1. Take the Scenic Route
The interstate might be the fastest way to get where you’re going, but trust me — the back roads are much more interesting. The interstate highways tend to pass through the most homogenous parts of a city (think big box stores and fast food restaurants) and that can make every place start to look and feel the same. When you slow down a bit and start exploring off the beaten path, you’ll see more small businesses and really see how the locals live.
Scenic byways offer pretty scenery and many highlight historical and cultural stops along the way. Some features interpretive displays for the history buffs in your group and others have audio features you can listen to without getting out of your vehicle. If there’s not one along your route (you can check at scenicbyways.info), ask state tourism departments and other travelers for the most interesting way to get from point A to point B.
2. Plan a Playlist
Instead of popping in headphones and leaving the driver on their own, make a road trip soundtrack. Radio stations come and go, so ask everybody to suggest songs or a favorite podcast to listen to on the way. I listen to books on tape on really long trips and I know several families with older kids that listen together as well.
You’ll could end up chatting though the drive anyway, but listening to something new might just give you something new to talk about, either on the road or when you arrive at your destination.
3. Get Out of the Car
I know it sounds counterintuitive, but actually getting out of the car can help make a road trip feel shorter for everyone. Sitting still for too long is rough on the body and the mind. It can lull a driver into complacency and make everybody restless and crabby, so try to maximize your stops with fresh air and a little physical activity to take the edge off.
If refueling isn’t an issue, plan bathroom breaks for rest areas or roadside parks to take in a little soothing green space. Take your snack bag to a picnic table and relax in the fresh air. Stretch out on the grass. Let the kids run wild on the playground or take a little hike to take photos or explore for a few minutes. If you only have time to stop for gas, try to take a moment to move around. (And see tip#6 for more ideas.)
4. Pack Entertainment Bags:
I bring entertainment bags for my toddler when we go on vacation, but I’ve totally started stealing the idea for myself. Day packs or small tote bags are great, because you can repurpose them later on your trip, but even a plastic bag works.
For kids, pack books, small toys, paper and art supplies (colored pencils are great because they don’t melt in a hot car like crayons) and a clipboard or flat surface to use them on. I always bring a great book or a magazine I’ve been dying to read and a travel journal. Cards, travel games and portable DVD players and gaming systems work well for everybody.
5. Send Road Mail
While you’re documenting your trip on social media, take a second to send a pic or a snap directly to friends and family. It’s fun to virtually tag along on another person’s adventures, but even better when they share something especially for you. If you really want to take the experience to the next level, try snail mail.
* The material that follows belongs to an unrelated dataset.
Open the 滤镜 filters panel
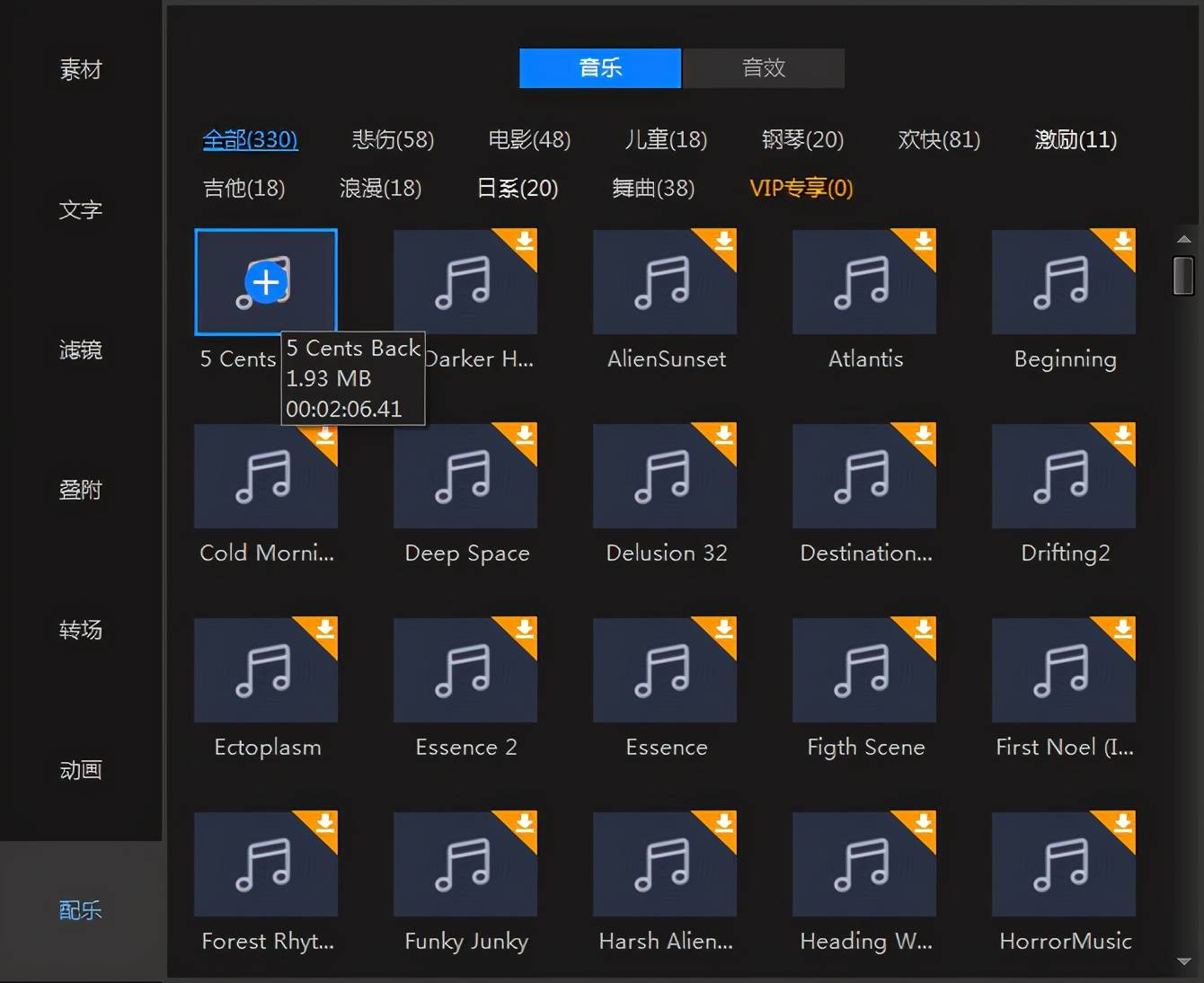The height and width of the screenshot is (983, 1204). (x=80, y=350)
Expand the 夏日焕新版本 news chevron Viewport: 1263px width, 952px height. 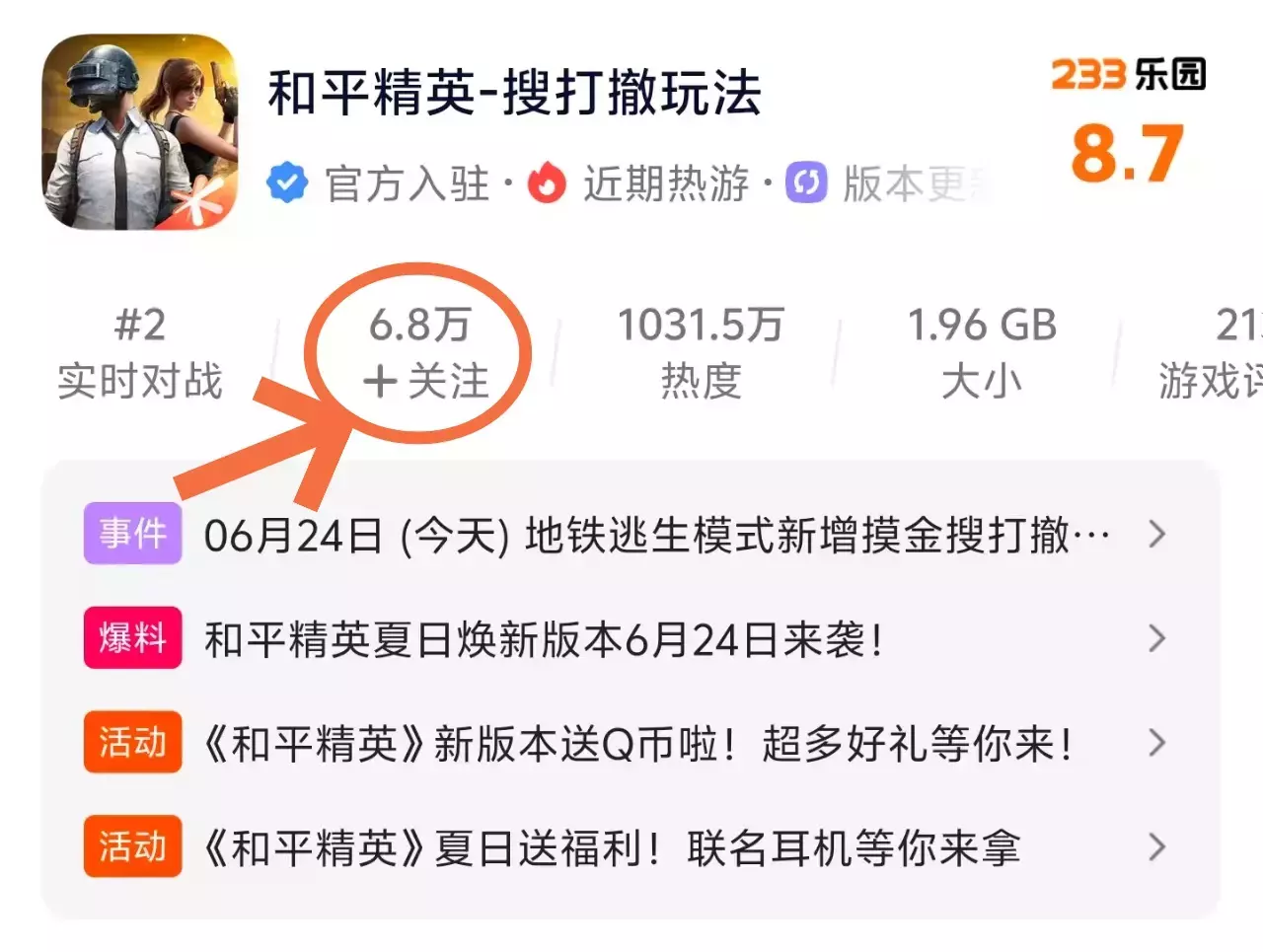pyautogui.click(x=1157, y=639)
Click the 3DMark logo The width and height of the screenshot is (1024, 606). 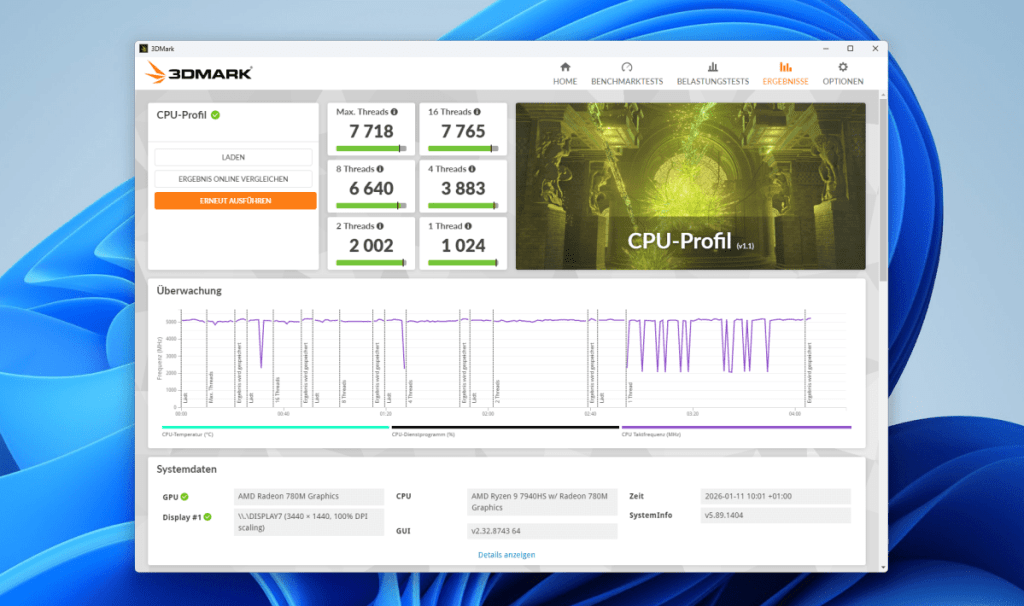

There are postcards and greeting cards at most gas stations (although you might have to look around a little bit), so pack stamps and jot down mailing addresses so you drop a surprise in the mail. Finding a mailbox can be a little trickier. If you don’t see one at your stop, ask the clerk for directions to the post office.
6. Make Fuel Stops An Experience
Stopping for gas doesn’t feel like a NASCAR pit stop if you have a little fun with it. Take your time and really take your surroundings. Gas stations are strange and wonderful little ecosystems. Check out the different license plates in the parking lot or challenge your travel buddies to see who can find the weirdest souvenir. Truck stops and gas stations stock some seriously odd stuff.
And if the coffee or donuts from an attached coffee shop, bakery or restaurant actually look good, sit down and enjoy them. If a place is busy, that’s a good sign. If it’s full of locals, that’s even better. I’ve had some good food and absolutely great baked goods at places attached to gas stations and truck stops, so be open to that possibility.
7. Bring A Goodie Bag
Speaking of gas stations, they have an irritating tendency to disappear when you get really hungry, so pack a few simple snacks to tide everyone over until the next stop. I like non-melty, minimally crumbly stuff like cereal bars, dried fruit, nuts and small crackers. If you don’t eat it on the way, you can snack on it later in your trip.
You can also bring water, juice or soda, but keep the quantities limited. (Unless you’re crossing the desert or something. Then by all means, keep an emergency stash!) Stopping for the bathroom once or twice is normal. Getting out to pee every few miles wrecks the trip for everyone.
8. Hit the Brakes
If something looks interesting, stop. Make it a road trip rule. After all, you might not pass this way again.
Pull over for historical markers, enjoy the view from that scenic overlook and take silly selfies at ridiculous roadside attractions. You never know what you’ll learn or what you’ll discover until you take a chance. Sometimes the best stops are the ones you never intended to take.
What about you?
What are your favorite road trip traditions?
How do you break up the monotony of a long car ride?
What are your tips and tricks for traveling with kids?
What’s your favorite place to stop to stretch, fuel up or explore?